(Text shown)

Senior Client Partner
Leading experts have been warning firms for years to move into the digital era sooner than later. Prodded in part by COVID-19, the country’s top meat producer has apparently heard the message loud and clear.
In a strong step toward the future of a changing industry, Tyson Foods tapped its current president Dean Banks—a former top Silicon Valley tech executive—to become CEO. As a rule, meat production may seem low tech, but COVID-related issues and consumer shifts toward plant-based foods have proven the critical need for faster automation and innovation.
Indeed, the announcement came during the firm’s third-quarter earnings results, which beat analyst expectations but included more than $300 million in pandemic-related costs alone. Along with health and safety measures, the pandemic hit every part of Tyson’s supply chain cost, from increased animal-feed prices to fewer restaurant orders to a decline in production capacity. “They realized the need to move to automation quicker” to make that production more sustainable and scalable, says Christian Hasenoehrl, a Korn Ferry senior client partner and a global account leader.
To be sure, Tyson realized this before the pandemic and before most of its competitors—this week’s announcement was set in motion when the food giant appointed its soon-to-be-CEO to its board in 2017. The company then named him president in December to gain some operational insight in preparation for his eventual elevation to CEO. “Among his board remits was to help lead the future direction of the company and how tech enables that,” says Hasenoehrl.
Cheryl D’Cruz-Young, a Korn Ferry senior client partner who leads the firm’s Chief Procurement Officers practice, says given the complexity of the food supply chain, success will be as much about talent and culture as it is technology. “At the scale at which Tyson operates,” she says, “luring talent with an entrepreneurial, tech-pioneer attitude is going to be critical.”
It’s a problem all meat producers face: a confluence of factors—among them the industry’s poor and outdated reputation, lack of diversity, rural locales, and unclear career paths—make attracting and retaining younger, digitally savvy talent a challenge. At the same time, an entirely new set of competitors is rising up to cater to new ways of shopping for food, like meal-kit deliveries, and a movement toward plant-based meat alternatives.
Tyson, which also produces beef and pork, has done well thus far. In addition to its new CEO, the company in 2017 recruited its chief technology officer from a Silicon Valley firm. It was also among the first investors in the plant-protein start-up Beyond Meat, using the investment as a learning ground to launch its own plant-based unit. Similar investments made through its roughly $150 million venture fund provide a window into new consumer trends, digital innovation, and talent, says Hasenoehrl.
“The food industry is going into unchartered territory,” he says. “It needs leaders with a growth mindset.”

(End Text shown)
(Extracted information)

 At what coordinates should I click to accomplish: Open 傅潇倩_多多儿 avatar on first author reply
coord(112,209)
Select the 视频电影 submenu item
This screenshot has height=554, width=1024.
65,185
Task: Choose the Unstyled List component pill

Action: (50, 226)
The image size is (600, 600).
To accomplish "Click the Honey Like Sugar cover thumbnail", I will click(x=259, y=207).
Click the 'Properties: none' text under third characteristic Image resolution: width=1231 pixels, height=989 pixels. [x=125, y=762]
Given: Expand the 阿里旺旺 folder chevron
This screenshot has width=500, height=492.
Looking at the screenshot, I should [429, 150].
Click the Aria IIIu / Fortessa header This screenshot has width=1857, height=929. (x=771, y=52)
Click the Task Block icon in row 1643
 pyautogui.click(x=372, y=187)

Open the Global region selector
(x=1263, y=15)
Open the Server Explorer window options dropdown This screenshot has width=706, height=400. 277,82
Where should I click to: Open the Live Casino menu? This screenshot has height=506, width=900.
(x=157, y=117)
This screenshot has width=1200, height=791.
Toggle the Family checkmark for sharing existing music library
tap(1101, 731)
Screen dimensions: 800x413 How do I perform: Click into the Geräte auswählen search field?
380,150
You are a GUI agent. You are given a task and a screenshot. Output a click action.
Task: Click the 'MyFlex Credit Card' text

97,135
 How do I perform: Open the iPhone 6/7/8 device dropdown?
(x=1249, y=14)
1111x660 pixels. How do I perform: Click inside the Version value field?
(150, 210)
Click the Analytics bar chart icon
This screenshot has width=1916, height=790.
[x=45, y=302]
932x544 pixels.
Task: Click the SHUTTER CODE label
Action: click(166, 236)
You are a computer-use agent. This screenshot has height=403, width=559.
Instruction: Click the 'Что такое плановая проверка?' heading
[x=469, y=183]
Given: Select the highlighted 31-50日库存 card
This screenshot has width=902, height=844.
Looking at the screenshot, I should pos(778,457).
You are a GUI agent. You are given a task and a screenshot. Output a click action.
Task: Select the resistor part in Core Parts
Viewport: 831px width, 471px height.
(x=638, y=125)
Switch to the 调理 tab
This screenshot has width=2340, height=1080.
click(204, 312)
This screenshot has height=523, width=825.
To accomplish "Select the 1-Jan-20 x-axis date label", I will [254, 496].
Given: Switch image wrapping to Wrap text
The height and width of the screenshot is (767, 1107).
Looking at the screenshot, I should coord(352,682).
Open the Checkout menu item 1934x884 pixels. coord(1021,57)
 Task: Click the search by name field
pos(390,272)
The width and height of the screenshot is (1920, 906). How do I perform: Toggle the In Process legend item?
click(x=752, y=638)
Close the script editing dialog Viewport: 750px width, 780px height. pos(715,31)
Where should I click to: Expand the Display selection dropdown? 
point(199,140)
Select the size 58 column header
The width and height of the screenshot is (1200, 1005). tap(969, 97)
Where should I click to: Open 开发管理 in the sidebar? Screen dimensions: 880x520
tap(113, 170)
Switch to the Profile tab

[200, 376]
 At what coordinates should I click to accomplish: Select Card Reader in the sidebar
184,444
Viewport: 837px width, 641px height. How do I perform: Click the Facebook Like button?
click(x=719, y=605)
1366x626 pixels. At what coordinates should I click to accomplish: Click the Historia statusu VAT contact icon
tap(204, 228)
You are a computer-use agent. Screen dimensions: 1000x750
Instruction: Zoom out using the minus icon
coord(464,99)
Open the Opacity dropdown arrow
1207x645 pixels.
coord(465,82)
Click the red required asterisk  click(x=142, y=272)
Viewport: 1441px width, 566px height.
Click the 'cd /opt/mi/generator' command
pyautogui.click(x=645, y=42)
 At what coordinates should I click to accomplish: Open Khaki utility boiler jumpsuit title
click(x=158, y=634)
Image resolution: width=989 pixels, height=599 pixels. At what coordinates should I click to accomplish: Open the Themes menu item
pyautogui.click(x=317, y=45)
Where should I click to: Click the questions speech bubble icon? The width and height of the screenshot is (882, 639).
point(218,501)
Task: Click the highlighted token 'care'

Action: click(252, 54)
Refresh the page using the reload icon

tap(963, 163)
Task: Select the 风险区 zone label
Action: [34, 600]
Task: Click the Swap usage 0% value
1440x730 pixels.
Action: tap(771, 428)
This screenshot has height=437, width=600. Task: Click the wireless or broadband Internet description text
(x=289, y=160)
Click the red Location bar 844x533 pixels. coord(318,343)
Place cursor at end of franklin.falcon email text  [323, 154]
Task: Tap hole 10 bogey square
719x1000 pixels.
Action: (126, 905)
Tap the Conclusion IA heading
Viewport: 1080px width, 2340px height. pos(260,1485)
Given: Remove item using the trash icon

(End Extracted information)

(Work order): Please rewrite the Tyson Foods article starting at "Tyson, which also" and ending at "talent, says Hasenoehrl.", swapping "venture fund" for "investment fund". Use only the Tyson Foods article for your answers.

(Output below):
Tyson, which also produces beef and pork, has done well thus far. In addition to its new CEO, the company in 2017 recruited its chief technology officer from a Silicon Valley firm. It was also among the first investors in the plant-protein start-up Beyond Meat, using the investment as a learning ground to launch its own plant-based unit. Similar investments made through its roughly $150 million investment fund provide a window into new consumer trends, digital innovation, and talent, says Hasenoehrl.